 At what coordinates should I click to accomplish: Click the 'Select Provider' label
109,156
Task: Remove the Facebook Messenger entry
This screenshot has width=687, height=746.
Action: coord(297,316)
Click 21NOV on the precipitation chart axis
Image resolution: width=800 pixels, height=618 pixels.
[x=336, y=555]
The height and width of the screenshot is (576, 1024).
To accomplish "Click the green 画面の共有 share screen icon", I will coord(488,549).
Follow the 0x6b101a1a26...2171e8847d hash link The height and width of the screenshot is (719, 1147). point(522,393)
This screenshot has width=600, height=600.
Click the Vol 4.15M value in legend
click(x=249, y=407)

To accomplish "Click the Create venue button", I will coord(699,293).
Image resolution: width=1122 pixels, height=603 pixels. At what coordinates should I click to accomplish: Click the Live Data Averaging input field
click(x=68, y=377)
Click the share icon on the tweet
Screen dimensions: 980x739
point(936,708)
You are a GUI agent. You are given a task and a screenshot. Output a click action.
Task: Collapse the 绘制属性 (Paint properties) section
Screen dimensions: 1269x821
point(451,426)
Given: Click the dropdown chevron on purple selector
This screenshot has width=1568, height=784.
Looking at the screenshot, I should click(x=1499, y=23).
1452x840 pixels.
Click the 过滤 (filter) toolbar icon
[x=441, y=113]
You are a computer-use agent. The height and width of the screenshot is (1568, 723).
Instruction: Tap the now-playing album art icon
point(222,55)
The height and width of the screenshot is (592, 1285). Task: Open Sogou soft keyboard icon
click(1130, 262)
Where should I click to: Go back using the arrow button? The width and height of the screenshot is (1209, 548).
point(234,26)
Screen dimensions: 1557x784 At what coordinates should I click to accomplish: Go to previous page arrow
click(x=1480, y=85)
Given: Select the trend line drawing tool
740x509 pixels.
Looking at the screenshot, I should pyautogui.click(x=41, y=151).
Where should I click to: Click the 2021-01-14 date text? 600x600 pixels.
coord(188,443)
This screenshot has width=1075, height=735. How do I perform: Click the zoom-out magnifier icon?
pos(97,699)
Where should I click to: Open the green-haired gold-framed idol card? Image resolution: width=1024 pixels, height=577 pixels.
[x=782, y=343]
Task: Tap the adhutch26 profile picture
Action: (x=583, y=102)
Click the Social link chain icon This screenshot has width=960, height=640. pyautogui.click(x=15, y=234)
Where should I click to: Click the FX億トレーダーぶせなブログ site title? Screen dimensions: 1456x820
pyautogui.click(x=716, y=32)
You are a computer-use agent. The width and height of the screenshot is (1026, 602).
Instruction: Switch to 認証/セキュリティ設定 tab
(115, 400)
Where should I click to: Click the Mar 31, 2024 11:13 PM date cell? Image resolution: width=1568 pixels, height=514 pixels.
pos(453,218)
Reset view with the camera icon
+ + + + + + +
[YOUR TASK]:
Go through the preceding material and copy each line that has the word "will".

[EXERCISE SOLUTION]:
To accomplish "Click the green 画面の共有 share screen icon", I will coord(488,549).
To accomplish "Click the Create venue button", I will coord(699,293).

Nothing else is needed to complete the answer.